Late Pleistocene-Holocene Climate Change and Human Response along the Carmel Coast of Israel:
A New Paleo-environmental Archive for the Eastern Mediterranean

Geoprobe drilling rig extraction of a sediment core with evidence of paleoenvironmental change from Atlit, Israel (Photo by Omri Nahom).

UC-San Diego - University of Haifa coring team
on the Carmel coast (Photo by T. E. Levy).
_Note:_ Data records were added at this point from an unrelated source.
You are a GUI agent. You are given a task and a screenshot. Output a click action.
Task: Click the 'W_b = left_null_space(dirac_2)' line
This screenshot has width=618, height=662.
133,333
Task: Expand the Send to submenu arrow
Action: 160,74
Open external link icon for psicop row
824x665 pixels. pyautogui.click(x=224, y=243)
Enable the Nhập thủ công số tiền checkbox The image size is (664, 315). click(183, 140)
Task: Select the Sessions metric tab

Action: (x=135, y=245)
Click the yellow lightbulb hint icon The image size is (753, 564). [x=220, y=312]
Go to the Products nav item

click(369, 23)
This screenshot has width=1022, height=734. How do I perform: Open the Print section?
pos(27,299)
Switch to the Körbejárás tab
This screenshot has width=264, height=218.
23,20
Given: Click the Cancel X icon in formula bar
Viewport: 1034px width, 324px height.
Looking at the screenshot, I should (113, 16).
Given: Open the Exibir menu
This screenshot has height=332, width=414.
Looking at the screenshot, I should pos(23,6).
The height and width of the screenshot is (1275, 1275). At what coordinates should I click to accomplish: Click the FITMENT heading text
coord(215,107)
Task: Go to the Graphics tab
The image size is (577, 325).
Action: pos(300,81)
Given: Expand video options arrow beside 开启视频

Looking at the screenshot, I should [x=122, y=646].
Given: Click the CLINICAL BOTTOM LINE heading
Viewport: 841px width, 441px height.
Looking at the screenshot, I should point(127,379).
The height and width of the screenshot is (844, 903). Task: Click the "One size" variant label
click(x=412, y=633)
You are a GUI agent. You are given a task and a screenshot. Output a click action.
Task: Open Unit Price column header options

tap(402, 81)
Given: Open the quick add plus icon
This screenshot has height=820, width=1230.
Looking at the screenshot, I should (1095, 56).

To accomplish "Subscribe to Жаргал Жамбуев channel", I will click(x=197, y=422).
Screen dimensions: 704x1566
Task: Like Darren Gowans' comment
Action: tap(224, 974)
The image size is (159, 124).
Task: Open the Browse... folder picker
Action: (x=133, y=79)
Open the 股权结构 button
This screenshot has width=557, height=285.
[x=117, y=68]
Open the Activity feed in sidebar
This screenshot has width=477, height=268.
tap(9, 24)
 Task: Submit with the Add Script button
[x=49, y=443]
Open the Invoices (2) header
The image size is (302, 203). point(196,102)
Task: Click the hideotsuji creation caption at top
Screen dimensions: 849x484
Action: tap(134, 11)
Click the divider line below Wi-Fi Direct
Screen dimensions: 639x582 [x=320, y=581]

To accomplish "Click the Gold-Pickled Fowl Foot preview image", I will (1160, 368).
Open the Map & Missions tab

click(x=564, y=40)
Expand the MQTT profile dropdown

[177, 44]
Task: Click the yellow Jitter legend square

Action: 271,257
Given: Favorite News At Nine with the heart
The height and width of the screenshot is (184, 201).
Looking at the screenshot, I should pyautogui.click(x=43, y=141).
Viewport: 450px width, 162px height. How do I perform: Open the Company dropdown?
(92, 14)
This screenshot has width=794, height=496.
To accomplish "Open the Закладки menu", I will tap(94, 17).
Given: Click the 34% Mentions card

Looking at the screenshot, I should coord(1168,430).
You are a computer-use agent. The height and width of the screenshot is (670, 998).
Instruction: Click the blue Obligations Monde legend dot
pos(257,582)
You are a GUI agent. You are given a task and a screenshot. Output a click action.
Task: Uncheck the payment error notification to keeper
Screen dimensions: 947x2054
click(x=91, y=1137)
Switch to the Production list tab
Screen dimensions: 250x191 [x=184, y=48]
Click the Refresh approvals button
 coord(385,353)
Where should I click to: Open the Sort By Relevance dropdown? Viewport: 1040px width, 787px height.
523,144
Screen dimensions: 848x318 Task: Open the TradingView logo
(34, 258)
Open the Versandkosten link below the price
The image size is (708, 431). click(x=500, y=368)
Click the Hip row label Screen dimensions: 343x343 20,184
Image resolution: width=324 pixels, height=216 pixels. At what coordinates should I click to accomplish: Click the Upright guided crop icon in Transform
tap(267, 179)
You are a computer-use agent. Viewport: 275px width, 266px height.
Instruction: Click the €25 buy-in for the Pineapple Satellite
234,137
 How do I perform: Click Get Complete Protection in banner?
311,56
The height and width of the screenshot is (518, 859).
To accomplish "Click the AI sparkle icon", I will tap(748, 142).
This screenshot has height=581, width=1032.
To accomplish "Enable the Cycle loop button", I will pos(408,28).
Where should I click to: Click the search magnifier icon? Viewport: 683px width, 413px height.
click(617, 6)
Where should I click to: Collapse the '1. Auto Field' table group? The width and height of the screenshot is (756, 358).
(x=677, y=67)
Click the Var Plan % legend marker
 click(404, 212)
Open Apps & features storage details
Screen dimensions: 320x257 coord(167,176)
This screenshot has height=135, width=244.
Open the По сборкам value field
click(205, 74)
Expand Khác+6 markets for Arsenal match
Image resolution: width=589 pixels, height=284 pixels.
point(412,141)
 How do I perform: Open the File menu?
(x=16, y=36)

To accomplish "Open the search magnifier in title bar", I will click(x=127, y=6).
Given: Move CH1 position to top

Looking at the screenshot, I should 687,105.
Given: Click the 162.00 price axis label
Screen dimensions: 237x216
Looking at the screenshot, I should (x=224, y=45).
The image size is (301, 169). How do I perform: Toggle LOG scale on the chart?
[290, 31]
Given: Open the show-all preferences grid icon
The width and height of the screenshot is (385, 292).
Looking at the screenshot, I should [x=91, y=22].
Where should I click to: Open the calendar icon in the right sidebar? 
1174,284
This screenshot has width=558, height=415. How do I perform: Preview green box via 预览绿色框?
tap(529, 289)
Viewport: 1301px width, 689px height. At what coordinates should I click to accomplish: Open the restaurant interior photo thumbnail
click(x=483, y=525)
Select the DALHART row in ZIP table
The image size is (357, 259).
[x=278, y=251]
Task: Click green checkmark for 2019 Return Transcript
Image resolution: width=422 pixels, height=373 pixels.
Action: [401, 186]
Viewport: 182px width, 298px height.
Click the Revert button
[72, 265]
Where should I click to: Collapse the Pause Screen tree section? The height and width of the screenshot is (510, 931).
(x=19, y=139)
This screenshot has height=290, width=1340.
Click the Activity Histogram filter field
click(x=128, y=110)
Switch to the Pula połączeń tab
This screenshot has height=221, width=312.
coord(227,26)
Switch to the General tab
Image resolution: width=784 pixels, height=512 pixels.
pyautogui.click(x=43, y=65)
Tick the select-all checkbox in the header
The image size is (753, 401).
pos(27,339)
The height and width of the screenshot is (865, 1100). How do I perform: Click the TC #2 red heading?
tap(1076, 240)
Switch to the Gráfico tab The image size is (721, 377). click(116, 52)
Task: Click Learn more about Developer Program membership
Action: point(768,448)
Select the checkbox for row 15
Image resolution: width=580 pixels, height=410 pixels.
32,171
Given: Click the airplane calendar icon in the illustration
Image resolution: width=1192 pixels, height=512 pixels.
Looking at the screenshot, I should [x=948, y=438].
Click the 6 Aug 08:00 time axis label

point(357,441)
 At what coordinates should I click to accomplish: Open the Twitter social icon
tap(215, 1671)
The research project entitled "Late Pleistocene-Holocene Climate Change and Human Response along the Carmel Coast of Israel - A New Paleo-environmental Archive for the Eastern Mediterranean" consists of a collaboration of specialists hailing from the Scripps Center for Marine Archaeology at the University of California San Diego (UCSD), Utah State University, the University of Haifa, Israel Limnological Oceanographic research institute, the Geologic Survey of Israel, and the University of Iceland. The project aims to tracks climate fluctuation (temperatures and participation) and possible extreme landscape processes (sea level rise oscillations, hydrological changes, tsunamis, fire history, swamping of landscape) to investigate the environmental context of human social evolution from sedentary settlements through the birth of empires by producing a new continuous paleoenvironmental record in decadal - centurial resolution for the Levantine coast. This new archive will complement previously published environmental archives from the deep sea and eastern parts of the Mediterranean by integrating new archaeology, sedimentology, geochemistry, paleontology, and palynology datasets. Accordingly, over the last year studies have been initiated assessing the long-term dynamics between natural ˗ human interactions over the early to late- Holocene. These investigations which are conducted by me and three graduate students, utilizes sediment core records retrieved from the Carmel coast of Israel.

The Carmel coast ongoing research project relies on previously obtained as well as recently drilled sediment cores retrieved during four coring expeditions, conducted during 2018, 2019, 2020 and 2021 on the Carmel coast. The terrestrial coring was accomplished with a Geo-probe 6620DT direct push corer, acquiring sediments from below the surface until reaching the top late Pleistocene calcareous aeolianite sandstone (locally known as kurkar) surface. The new borehole drilling locations were held in proximity to known archaeological reach sites in the eastern and western throughs adjacent to the tel-Dor, Kabara Cave, Tel-Mevorach, Neven yam, and Atlit Yam. Altogether six locations were cored, yielding 40 cores with lengths ranging from 4.5 to 16.5 meters that together sum up to 500 m of sediment. The core dataset was shipped to UC-San Diego’s Scripps Center of Marine archeology (SCMA) lab in which the cores are currently stored in designated refrigerators. Once reaching the SCMA lab the core record was first split and curated and is currently assessed by sedimentological examinations (i.e., grains size, total organic carbon, Stable Isotope analysis for Nitrogen and carbon, paleontological analysis) radiometric dating technics (i.e., optically stimulated luminescence and radiocarbon).

Surveying techniques and analysis procedures conduct in the Carmel coast research.
These include of core extraction using the Geo-probe direct push drilling rig; underwater coring description process; Magnetic susceptibility; X-ray fluorescence analysis.